I lavoratori, una volta maturati i requisiti pensionistici, dovranno essere rimpiazzati da nuova forza lavoro, che entrerà attivamente nell’economia producendo output e generando ricchezza.
Qualora, però, assistessimo ad una crisi demografica, fenomeno particolarmente diffuso nelle economie sviluppate occidentali, per mantenere lo stesso livello di ricchezza e benessere, l’economia dovrà sperimentare, ed adottare, nuove tecnologie e impianti di produzione più efficienti, che le permettano, dunque, di ottenere, disponendo di minor forza lavoro, dello stesso ammontare di beni e servizi realizzati in passato.
Anche a livello previdenziale, infatti, un calo delle nascite, legato ad una crisi demografica, comporterà gravi squilibri finanziari nella gestione, e nel bilancio, degli istituti previdenziali che, per provvedere al regolare funzionamento della complessa macchina previdenziale, dovranno richiedere al Ministero dell’Economia e al Governo di colmare, tramite inasprimento della pressione fiscale o ricorso al debito pubblico, il deficit finanziario maturato, dal momento che i contributi lavorativi riscossi non risulteranno sufficienti ad erogare le prestazioni pensionistiche maturate.
I principali istituti previdenziali, infatti, elargiscono prestazioni sociali e previdenziali sulla base di un regime finanziario definito a “ripartizione” e non a “capitalizzazione”. Nel sistema a capitalizzazione, dunque, i contributi sociali, versati dai lavoratori agli istituti previdenziali, vengono accantonati e, una volta maggiorati dagli interessi, restituiti ai lavoratori al termine della loro carriera lavorativa.
Il sistema a ripartizione, invece, prevede che i contributi sociali vengano impiegati per erogare le pensioni, e le prestazioni sociali, della popolazione non in età lavorativa, ovvero di tutti coloro che hanno maturato i requisiti necessari per godere dell’assegno e della suddetta prestazione finanziaria.

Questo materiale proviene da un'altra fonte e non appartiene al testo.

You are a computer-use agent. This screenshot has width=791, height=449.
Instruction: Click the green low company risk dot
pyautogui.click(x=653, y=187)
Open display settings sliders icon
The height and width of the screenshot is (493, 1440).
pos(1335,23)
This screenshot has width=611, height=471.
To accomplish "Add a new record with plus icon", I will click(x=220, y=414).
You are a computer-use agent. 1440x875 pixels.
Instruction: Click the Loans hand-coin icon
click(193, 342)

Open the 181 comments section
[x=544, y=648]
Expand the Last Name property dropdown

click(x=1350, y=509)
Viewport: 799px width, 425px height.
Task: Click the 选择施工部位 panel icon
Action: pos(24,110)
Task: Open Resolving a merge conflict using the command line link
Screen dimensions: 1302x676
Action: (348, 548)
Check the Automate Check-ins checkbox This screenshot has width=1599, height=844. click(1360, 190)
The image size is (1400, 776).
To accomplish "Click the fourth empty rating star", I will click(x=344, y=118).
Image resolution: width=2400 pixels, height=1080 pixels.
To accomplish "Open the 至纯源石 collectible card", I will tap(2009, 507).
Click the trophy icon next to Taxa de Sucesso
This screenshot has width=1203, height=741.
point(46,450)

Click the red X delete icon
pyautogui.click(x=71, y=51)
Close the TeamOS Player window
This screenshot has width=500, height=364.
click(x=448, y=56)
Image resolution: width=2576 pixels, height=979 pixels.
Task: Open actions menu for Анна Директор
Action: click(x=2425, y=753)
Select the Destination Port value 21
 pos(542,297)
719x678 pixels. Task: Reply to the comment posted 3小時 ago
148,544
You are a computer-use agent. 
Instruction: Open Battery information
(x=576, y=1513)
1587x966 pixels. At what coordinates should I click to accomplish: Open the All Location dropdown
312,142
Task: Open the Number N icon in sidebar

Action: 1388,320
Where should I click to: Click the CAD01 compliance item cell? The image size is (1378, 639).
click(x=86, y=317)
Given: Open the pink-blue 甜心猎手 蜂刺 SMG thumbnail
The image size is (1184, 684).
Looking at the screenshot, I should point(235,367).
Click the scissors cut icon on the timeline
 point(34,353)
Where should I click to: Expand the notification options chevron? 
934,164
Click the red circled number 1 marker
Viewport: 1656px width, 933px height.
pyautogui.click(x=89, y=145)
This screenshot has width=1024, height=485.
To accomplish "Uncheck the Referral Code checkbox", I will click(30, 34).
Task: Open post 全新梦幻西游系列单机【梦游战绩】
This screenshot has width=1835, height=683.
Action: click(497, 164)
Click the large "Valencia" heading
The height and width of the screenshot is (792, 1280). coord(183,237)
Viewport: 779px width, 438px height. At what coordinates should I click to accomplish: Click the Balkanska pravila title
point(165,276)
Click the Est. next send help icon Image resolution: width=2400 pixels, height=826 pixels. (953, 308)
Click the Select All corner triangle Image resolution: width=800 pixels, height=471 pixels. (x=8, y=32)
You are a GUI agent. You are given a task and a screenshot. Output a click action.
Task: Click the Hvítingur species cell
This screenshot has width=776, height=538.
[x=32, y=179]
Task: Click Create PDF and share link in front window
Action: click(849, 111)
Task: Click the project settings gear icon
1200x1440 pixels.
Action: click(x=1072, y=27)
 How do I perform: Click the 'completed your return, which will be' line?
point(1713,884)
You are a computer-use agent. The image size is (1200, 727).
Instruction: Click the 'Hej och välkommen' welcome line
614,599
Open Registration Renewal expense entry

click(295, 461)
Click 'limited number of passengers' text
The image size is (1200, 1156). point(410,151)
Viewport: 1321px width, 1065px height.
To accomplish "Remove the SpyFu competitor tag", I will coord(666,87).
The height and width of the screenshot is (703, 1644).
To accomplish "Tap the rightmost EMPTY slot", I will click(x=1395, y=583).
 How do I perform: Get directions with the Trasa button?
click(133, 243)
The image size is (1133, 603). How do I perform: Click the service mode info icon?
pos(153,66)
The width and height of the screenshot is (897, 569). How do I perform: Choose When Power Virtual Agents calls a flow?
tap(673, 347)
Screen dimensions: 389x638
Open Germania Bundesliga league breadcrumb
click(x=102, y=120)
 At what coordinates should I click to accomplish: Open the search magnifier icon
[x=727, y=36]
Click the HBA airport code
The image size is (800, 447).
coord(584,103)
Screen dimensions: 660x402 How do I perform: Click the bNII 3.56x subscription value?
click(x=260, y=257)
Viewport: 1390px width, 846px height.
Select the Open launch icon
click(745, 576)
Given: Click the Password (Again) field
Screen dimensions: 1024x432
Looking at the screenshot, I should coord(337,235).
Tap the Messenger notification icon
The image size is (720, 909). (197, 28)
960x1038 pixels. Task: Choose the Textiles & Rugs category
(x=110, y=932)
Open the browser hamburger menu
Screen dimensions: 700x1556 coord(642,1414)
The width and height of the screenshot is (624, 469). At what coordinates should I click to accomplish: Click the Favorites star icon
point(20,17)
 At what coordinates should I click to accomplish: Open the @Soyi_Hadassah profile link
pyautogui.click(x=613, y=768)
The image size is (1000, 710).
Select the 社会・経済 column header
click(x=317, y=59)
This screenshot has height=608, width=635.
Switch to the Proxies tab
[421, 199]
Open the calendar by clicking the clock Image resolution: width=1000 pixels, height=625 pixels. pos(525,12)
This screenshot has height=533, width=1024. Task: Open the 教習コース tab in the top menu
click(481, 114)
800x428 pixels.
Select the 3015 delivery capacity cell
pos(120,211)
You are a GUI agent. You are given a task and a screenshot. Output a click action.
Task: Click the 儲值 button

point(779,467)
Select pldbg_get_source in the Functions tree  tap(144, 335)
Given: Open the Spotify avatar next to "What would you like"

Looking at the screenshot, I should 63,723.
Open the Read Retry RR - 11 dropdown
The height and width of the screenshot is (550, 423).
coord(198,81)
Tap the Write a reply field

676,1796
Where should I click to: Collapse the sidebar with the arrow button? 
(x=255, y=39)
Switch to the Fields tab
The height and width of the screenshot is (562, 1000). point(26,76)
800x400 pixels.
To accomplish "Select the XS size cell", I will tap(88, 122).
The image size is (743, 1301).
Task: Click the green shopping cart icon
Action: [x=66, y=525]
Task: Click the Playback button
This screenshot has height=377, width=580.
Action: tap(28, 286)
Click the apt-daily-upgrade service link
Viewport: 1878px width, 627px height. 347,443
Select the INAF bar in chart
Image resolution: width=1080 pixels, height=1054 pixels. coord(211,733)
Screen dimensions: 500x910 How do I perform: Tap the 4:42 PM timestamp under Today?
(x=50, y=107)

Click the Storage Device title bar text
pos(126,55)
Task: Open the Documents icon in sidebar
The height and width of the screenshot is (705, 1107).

L’Istat, nel 2023, ha rilevato un tasso di fertilità in Italia pari a 1.2 ovvero, in media, 1.2 figli per donna in età fertile (15-49 anni).
Demograficamente parlando l’Italia, nel 2024, ha ottenuto i seguenti risultati:
1. Il 24% della popolazione ha più di 65 anni d’età;
2. Indice di dipendenza strutturale: dato dal rapporto tra la popolazione in età non attiva (0-14 anni e più di 65 anni) e popolazione attiva (15-64 anni) moltiplicato per 100, è pari al 57.5%;
3. Indice di dipendenza degli anziani: Questo indice misura quanti ultra 64enni ci sono ogni 100 adulti in età lavorativa (15-64 anni), pari al 38.3%;
4. Indice di vecchiaia: rapporto tra la popolazione avente più di 65 anni e la popolazione di età 0-14 anni, moltiplicato per 100, pari a 199.8.
L’indice di dipendenza strutturale, come anche l’indice di dipendenza degli anziani, sottolineano il carico sociale, oltre che economico, della popolazione anziana che grava su quella in età lavorativa. Notiamo, da questi dati, come vi siano circa 39 persone over 65 su 100 persone in età lavorativa (15-64 anni), e ben 58 persone (giovani tra 0-14 anni e over 65) che, pur non contribuendo attivamente alla produzione del reddito nazionale, necessitano di essere mantenute e sostenute dalla forza lavoro presente nell’economia.
Comprendiamo bene, dalla semplice lettura di questi dati, come si assista, in Italia, ad un forte squilibrio generazionale in cui la forza lavoro, ovvero la popolazione in età lavorativa, affinché possa sostenere la spesa pubblica nazionale, e il livello di benessere per le persone che hanno maturato il diritto all’assegno previdenziale, sarà soggetta ad una tassazione inevitabilmente crescente ed elevata.
La forte crisi demografica, unita agli squilibri generazionali, minano la crescita economica del Paese e le prospettive future di sviluppo e progresso.
Una regolare, e controllata, immigrazione, ad esempio, permetterebbe al Paese di incrementare il suo tasso medio di fertilità, favorendo il ricambio generazionale in un Paese, come l’Italia, sempre più anziano che necessita di ingenti spese, soprattutto in ambito previdenziale e sanitario.